WHAT YOU WILL DO
Format the material from the line containing "You are a computer-use" through the end of the material as a JSON list of strings, one string per line, omitting blank lines and any pictures.

── EXTRACTED ENTRIES ──

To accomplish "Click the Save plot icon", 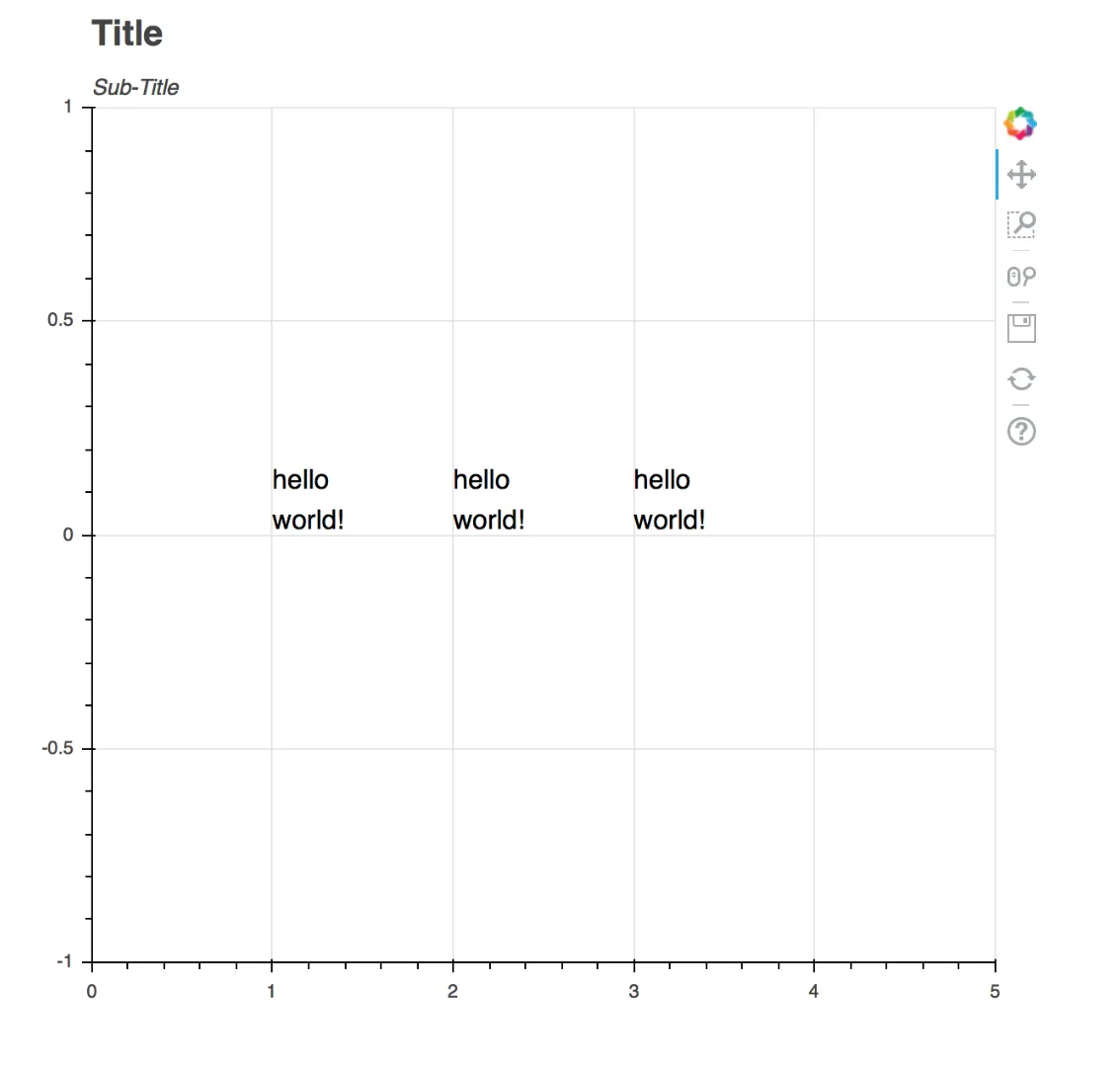I will (x=1020, y=327).
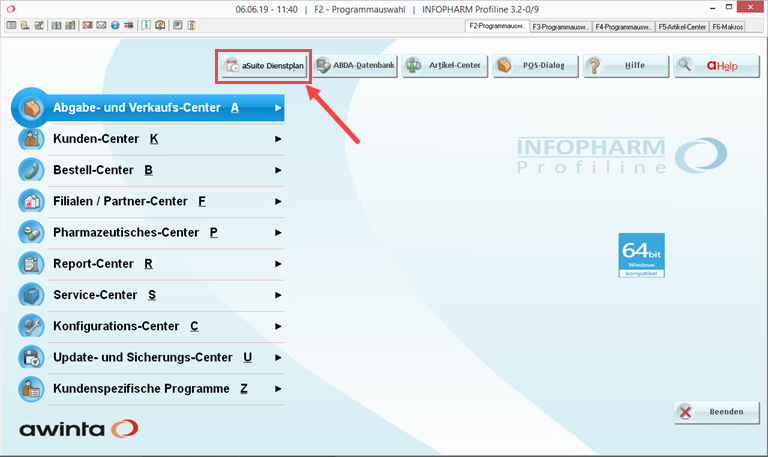Click the Pharmazeutisches-Center pills icon

[32, 233]
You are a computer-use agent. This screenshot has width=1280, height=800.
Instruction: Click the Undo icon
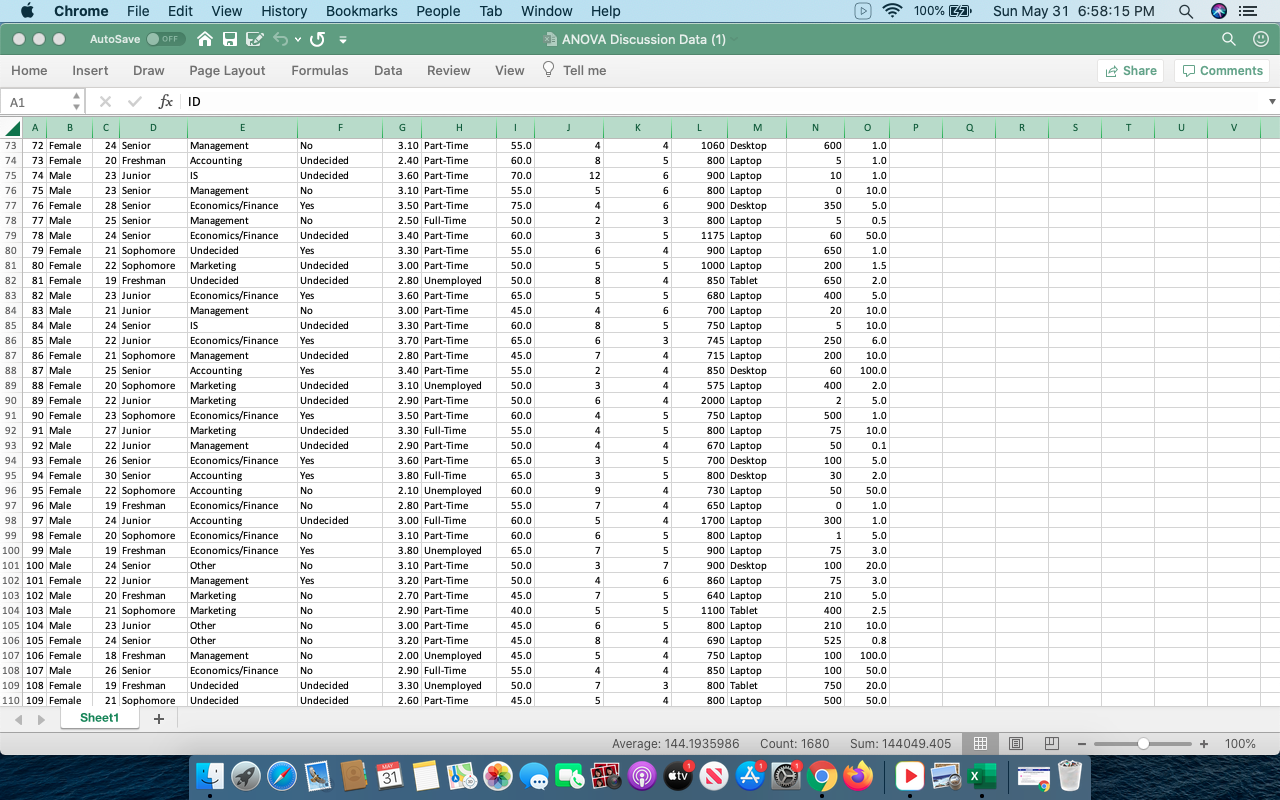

───

TASK ANSWER
[
  "You are a computer-use agent. This screenshot has width=1280, height=800.",
  "Instruction: Click the Undo icon"
]